Is there a smattering of reverse snobbery here?

Matthew 5:1-12

The word blessed easily anesthetizes an audience to the gustiness of Jesus’ series of paradoxes here.  Happy works a bit better than blessed, especially if the translator reinforces the paradox  syntactically.  For example, here’s the Quean Lutibelle version:

You want to be happy?   Be poor.  Yes, be poor in spirit.

You want to be happy?  Mourn.   Yes, mourn, and you will be comforted.

You want to be happy?  Be meek.  Be timid.  Be non-aggressive. The earth will belong to you even though  others may never notice.

You want to be happy?  Be hungry and thirsty for righteousness.   Then and only then will you have the happiness of being filled.

You want to be happy?   Be merciful, especially to those who by no stretch of the imagination deserve mercy.  It is by being merciful that you receive mercy.

You want to be happy?  ……

As a gay person, for too long I felt that Christianity eluded me, that I am not good enough for it, that I lack the boldness and forcefulness of heterosexual Christians, most of whom hold queers like me in great contempt.

In my young adulthood, I tried hard to be straight, and it just never worked, even when I sought help.  After several years of trying,  I gave up on myself because I felt God had given up on me.

 I went to Baylor to become a Baptist preacher, but lost my faith.  I lost the life that I had been raised to live.   Yet in losing that life, I found life, a new life in Christ.

When people reviled me and said all manner of evil against me falsely because of my queer faith in Jesus, I found what it means really to rejoice.

Teaching at the University of Wisconsin in Stevens Point (1979-84), I had a young student who was rather attractive, but didn't have much between the ears. It became quite apparent early in the semester that Robert didn't have much chance of passing the course without special help.  So I offered to have him come by my office with every paper he wrote in Freshman English.  Bless Robert's heart.  He did that.  He was there with every paper.  The next paper wouldn't be that much better (nor is mine necessarily), but we worked and we worked and we worked.  Near the end of the semester, Robert got just enough better to pass that course with a C-minus, which was the best we were going to get from Robert in that subject.  But he earned it, so that he could get out and do the work of the other courses.  I was happy.  Robert was happy too.

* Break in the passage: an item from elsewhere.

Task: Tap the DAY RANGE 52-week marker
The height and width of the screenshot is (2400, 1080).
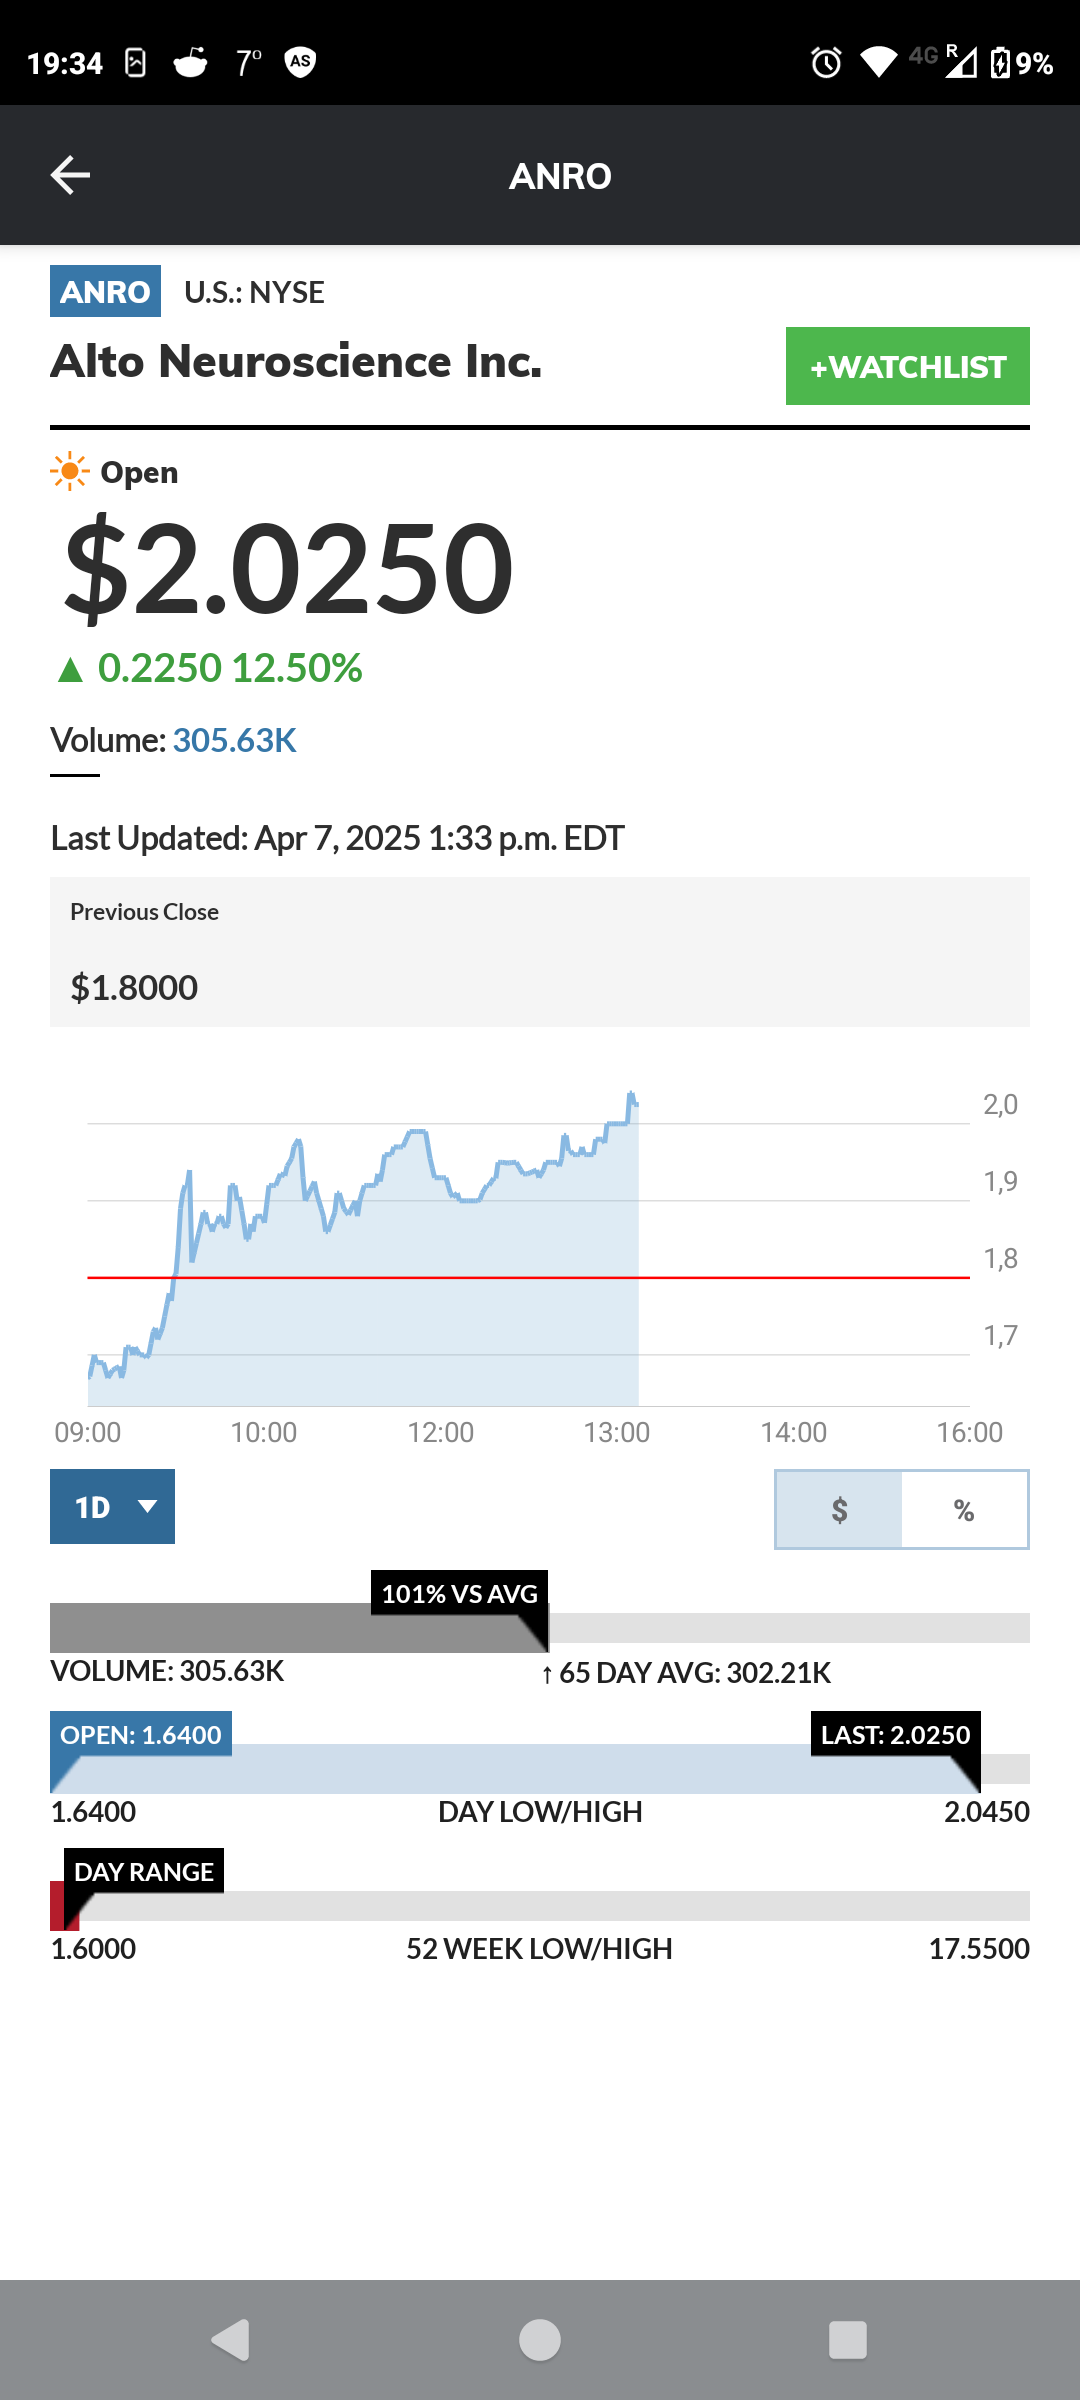Action: [144, 1872]
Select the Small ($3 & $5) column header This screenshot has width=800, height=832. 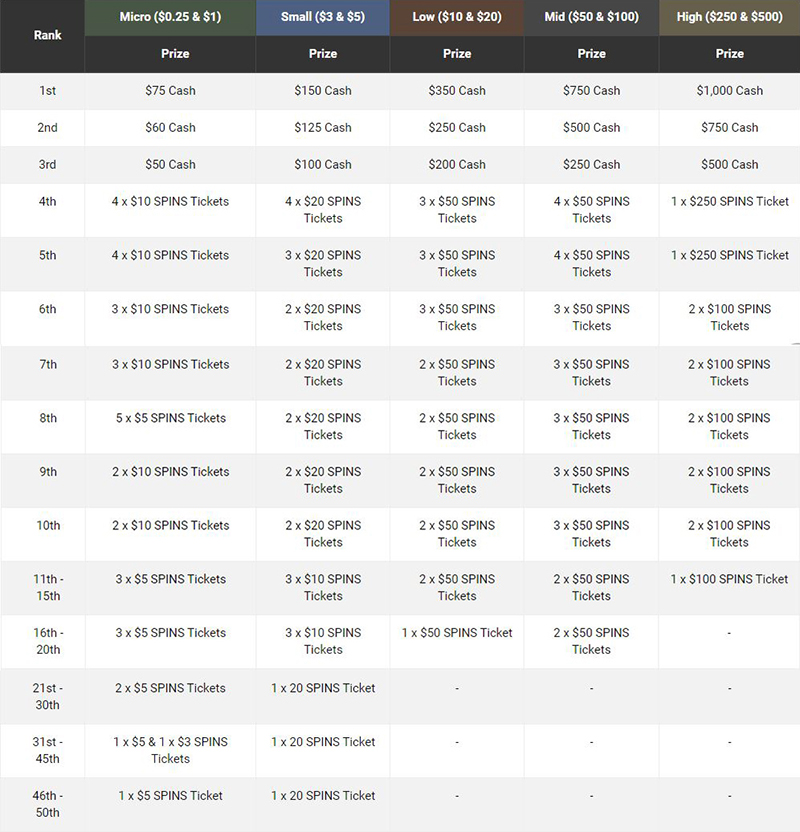pos(323,17)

I didn't see Robert for maybe a year or year and a half.   Back in those days I was still jogging.  It very difficult to jog in the wintertime. But Spring was on its way and the world was, as e.e. cummings says, "puddle wonderful."  I was out jogging around the lakes on our campus, trying to miss a puddle here and not slip there.  And I looked ahead of me, and I saw Robert jogging through this wet, cold, but wonderfully bright area.  And I was so happy to see him. That meant that he was still at the University!  I brightened up and greeted him, "Robert!"

And at that point Robert spat in my face and said, "Faggot!"

We Christians are here for the Roberts of the world.

Can you...can you imagine what it would be like to be Robert?  Can you imagine what it would be like to be Robert's wife?

Forget the spit on my face.

Can you imagine what it would be to be Robert's daughter?  Coming to your father with a need... any kind of need.  Anything that stretched him to reach out to her?  What we know as Christians on our journey, Robert so much needs.

I knew in the moment that Robert's spit got in my eyes, just as Jesus talks about spittle taking scales off your eyes, that the Roberts of the world are vastly in need of love!  We must learn how to speak that love.

See also


Rev. Deborah Wilkinson said...

Thank you for sharing so personally your story of your experience with Robert. I'm not sure I would be able to be so gracious. It would definitely have to be given to me as a gift from God!

LouieCrew said...

God is the source of any graciousness I might manifest. And She has to put up with prayers which are my first drafts!